*Saved entries*:
——

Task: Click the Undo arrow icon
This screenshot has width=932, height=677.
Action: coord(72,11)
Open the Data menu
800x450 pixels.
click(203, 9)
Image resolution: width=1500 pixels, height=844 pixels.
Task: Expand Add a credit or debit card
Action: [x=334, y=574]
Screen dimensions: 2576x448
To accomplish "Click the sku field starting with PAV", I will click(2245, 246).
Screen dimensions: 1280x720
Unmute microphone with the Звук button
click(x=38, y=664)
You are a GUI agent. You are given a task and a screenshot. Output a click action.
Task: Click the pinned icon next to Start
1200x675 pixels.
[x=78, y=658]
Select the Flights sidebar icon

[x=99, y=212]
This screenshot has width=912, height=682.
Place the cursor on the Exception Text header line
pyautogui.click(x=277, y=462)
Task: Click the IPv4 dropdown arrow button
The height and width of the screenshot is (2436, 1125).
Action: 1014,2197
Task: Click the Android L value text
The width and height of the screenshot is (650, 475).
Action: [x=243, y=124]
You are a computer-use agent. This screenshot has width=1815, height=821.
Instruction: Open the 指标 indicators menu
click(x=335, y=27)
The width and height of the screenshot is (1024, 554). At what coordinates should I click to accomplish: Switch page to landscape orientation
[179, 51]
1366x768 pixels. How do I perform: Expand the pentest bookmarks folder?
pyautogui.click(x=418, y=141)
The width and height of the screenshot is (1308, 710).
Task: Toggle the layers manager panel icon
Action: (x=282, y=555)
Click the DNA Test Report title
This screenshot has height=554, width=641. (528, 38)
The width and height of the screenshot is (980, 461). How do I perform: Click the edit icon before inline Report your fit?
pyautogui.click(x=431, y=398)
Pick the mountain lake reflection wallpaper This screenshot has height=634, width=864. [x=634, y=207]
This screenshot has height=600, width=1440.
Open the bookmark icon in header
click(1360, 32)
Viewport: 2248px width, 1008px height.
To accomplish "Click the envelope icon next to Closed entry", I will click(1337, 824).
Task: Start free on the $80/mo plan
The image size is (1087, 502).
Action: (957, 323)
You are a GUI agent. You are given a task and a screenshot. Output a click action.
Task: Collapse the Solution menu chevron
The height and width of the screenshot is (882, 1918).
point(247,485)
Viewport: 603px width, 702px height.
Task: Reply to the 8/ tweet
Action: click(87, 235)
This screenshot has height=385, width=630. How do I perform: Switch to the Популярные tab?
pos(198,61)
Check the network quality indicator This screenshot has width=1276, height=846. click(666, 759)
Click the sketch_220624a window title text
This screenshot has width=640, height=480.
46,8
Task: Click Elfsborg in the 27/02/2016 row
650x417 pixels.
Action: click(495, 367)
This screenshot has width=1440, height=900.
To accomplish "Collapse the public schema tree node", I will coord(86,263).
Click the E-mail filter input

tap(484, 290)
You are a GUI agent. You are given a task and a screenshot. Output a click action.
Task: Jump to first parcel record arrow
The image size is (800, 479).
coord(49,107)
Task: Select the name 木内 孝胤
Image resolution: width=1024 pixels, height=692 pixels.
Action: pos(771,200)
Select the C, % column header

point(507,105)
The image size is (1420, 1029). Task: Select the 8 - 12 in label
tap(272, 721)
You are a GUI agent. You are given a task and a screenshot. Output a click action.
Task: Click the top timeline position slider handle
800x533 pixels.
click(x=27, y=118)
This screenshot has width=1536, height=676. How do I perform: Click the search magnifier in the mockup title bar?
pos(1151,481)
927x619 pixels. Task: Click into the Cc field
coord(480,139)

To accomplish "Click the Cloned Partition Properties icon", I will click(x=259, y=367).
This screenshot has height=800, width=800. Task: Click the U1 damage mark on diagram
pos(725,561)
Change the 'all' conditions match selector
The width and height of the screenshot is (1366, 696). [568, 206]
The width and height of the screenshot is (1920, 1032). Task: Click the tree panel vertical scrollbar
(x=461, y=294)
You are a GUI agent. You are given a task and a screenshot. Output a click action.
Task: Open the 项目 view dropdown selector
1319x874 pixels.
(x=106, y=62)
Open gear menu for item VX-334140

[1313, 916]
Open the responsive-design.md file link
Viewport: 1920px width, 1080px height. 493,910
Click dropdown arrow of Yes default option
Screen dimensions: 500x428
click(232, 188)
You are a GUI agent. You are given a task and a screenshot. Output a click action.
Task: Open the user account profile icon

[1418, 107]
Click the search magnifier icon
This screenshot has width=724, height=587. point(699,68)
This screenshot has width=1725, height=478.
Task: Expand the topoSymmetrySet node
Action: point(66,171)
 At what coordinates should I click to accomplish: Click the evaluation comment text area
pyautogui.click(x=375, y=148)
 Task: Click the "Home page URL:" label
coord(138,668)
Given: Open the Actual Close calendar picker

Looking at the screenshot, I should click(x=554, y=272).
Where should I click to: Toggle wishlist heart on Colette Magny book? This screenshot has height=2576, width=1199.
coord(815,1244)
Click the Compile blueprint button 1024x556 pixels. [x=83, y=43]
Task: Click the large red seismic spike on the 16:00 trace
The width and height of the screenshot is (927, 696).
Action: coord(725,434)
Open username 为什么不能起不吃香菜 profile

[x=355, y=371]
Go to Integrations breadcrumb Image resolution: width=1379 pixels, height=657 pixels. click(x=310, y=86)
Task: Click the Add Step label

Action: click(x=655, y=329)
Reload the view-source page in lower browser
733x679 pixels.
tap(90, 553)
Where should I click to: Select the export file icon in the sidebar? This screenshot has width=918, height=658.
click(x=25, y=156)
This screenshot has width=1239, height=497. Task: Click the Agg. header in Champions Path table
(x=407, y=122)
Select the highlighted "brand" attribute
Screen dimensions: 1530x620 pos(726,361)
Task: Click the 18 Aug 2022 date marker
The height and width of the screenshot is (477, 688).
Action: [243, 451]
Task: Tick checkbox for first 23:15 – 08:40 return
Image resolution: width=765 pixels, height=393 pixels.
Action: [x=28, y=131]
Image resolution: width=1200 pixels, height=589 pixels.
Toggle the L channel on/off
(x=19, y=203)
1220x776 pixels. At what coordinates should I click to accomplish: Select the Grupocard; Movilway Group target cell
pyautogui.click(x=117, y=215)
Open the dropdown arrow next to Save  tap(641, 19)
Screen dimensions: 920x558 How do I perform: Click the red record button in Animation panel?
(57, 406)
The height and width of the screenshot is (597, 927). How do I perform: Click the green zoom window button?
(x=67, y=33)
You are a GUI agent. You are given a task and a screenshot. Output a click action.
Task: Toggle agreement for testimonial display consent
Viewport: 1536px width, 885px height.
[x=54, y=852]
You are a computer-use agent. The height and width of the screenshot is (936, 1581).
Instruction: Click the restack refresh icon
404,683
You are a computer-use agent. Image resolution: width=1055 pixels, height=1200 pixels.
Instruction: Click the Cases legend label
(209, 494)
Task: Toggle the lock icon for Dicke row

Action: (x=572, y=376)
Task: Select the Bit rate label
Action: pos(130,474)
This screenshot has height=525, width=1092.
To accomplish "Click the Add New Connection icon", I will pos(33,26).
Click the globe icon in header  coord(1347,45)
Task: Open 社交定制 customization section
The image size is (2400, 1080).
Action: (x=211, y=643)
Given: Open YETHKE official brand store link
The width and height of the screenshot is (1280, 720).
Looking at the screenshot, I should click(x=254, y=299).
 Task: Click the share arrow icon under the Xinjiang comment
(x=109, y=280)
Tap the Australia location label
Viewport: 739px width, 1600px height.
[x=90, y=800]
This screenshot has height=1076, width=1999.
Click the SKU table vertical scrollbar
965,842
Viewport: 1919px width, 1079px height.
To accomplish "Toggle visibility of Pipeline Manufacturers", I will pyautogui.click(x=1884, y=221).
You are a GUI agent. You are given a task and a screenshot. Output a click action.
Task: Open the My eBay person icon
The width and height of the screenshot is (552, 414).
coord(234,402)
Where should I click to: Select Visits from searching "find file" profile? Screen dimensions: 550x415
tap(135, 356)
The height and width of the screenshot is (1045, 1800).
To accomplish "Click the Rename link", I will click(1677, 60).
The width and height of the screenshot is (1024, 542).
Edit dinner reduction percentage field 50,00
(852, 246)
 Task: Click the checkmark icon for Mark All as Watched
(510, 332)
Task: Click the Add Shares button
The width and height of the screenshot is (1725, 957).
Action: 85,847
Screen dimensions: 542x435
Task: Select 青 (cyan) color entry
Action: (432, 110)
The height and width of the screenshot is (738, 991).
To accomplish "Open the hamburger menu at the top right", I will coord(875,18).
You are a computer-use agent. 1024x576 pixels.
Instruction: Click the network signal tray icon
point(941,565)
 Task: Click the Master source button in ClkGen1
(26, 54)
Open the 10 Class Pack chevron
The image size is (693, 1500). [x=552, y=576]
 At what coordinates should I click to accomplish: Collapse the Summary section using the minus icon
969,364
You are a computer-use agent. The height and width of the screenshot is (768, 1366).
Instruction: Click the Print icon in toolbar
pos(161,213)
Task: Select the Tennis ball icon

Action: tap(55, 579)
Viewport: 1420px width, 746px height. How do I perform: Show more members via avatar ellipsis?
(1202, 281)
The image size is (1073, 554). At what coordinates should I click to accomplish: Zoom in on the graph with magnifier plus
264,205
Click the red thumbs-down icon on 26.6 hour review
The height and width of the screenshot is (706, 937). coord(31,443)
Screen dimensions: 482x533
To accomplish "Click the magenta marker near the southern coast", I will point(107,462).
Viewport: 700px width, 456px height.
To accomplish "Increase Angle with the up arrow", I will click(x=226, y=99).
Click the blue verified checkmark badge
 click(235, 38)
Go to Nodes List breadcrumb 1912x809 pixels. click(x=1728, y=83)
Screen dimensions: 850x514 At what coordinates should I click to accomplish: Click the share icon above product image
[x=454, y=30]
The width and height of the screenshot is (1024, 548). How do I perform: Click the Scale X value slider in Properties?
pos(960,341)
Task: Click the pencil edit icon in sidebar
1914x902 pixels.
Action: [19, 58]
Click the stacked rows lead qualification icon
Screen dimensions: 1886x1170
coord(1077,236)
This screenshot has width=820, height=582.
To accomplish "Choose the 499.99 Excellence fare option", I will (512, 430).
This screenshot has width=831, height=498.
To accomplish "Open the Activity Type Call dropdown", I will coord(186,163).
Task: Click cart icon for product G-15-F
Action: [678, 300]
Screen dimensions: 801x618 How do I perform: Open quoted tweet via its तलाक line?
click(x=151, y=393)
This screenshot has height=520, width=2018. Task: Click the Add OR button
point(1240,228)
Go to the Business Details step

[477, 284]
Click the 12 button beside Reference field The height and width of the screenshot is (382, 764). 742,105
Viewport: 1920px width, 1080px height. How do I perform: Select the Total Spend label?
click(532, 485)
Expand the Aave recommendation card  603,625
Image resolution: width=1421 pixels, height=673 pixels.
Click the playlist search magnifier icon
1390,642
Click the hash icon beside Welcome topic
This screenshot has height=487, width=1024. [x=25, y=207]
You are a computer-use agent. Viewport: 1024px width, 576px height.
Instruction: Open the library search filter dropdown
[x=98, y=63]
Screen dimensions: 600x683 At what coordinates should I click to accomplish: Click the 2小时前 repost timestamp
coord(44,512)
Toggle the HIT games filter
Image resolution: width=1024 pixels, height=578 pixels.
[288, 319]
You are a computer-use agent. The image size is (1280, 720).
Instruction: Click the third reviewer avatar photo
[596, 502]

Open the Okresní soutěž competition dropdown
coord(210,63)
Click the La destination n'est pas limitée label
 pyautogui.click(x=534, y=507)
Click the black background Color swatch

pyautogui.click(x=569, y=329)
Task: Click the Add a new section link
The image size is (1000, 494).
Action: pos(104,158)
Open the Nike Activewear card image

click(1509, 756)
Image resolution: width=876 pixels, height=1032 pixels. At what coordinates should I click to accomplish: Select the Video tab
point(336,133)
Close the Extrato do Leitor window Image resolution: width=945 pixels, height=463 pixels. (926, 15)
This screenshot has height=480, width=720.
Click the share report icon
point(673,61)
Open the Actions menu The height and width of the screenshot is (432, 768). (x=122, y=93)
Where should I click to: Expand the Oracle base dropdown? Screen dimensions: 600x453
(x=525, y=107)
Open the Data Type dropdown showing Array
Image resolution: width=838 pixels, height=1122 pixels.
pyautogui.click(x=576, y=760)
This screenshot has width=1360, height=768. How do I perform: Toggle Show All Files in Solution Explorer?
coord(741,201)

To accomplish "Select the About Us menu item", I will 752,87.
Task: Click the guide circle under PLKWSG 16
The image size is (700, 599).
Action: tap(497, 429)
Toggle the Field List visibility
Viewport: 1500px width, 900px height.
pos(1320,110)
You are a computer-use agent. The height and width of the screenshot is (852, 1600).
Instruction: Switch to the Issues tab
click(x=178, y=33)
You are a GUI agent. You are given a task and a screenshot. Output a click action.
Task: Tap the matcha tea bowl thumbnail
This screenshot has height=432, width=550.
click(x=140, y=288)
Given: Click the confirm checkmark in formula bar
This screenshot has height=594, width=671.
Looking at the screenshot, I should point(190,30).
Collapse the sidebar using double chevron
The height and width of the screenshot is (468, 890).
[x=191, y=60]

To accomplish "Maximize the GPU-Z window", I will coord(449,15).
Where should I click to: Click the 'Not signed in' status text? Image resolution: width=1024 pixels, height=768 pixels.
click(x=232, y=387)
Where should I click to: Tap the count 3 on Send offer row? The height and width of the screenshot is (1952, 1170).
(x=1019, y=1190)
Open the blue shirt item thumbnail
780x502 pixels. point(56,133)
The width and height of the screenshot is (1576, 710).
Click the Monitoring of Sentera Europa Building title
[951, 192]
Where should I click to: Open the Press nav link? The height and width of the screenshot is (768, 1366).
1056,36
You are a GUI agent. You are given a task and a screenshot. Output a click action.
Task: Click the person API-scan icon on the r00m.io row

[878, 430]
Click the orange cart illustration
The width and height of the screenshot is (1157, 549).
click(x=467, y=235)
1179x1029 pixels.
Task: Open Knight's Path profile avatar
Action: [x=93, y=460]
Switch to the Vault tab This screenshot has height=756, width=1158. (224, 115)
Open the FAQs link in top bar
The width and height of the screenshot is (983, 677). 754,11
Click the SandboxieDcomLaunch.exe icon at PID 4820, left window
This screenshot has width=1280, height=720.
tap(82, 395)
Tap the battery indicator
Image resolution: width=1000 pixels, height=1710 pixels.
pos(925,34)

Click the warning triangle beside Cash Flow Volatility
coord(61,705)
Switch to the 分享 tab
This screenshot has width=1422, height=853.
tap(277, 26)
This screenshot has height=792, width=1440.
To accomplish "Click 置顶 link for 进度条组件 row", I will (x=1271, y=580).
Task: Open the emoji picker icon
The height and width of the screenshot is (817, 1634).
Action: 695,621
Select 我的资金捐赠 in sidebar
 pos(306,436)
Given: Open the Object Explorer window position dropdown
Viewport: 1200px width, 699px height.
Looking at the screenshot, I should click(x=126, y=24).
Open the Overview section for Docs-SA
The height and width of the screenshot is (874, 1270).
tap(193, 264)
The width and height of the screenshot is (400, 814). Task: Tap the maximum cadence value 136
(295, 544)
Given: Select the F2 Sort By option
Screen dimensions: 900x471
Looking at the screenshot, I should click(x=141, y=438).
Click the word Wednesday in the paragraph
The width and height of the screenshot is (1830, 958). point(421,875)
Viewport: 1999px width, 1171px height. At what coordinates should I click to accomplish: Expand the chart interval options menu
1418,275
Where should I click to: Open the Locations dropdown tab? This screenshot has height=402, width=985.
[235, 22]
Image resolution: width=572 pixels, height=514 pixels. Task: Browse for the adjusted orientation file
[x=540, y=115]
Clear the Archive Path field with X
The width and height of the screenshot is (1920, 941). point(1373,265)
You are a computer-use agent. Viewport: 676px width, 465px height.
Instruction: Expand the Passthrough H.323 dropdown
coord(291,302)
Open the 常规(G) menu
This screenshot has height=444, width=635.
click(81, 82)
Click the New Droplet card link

——

*Exercise directions*:
Return exactly, and only, the lines above starting at the line that contains "Click the hash icon beside Welcome topic" and ending at the line that contains "This screenshot has height=480, width=720.".

*Response area*:
Click the hash icon beside Welcome topic
This screenshot has height=487, width=1024. [x=25, y=207]
You are a computer-use agent. Viewport: 1024px width, 576px height.
Instruction: Open the library search filter dropdown
[x=98, y=63]
Screen dimensions: 600x683 At what coordinates should I click to accomplish: Click the 2小时前 repost timestamp
coord(44,512)
Toggle the HIT games filter
Image resolution: width=1024 pixels, height=578 pixels.
[288, 319]
You are a computer-use agent. The image size is (1280, 720).
Instruction: Click the third reviewer avatar photo
[596, 502]

Open the Okresní soutěž competition dropdown
coord(210,63)
Click the La destination n'est pas limitée label
 pyautogui.click(x=534, y=507)
Click the black background Color swatch

pyautogui.click(x=569, y=329)
Task: Click the Add a new section link
The image size is (1000, 494).
Action: pos(104,158)
Open the Nike Activewear card image

click(1509, 756)
Image resolution: width=876 pixels, height=1032 pixels. At what coordinates should I click to accomplish: Select the Video tab
point(336,133)
Close the Extrato do Leitor window Image resolution: width=945 pixels, height=463 pixels. (926, 15)
This screenshot has height=480, width=720.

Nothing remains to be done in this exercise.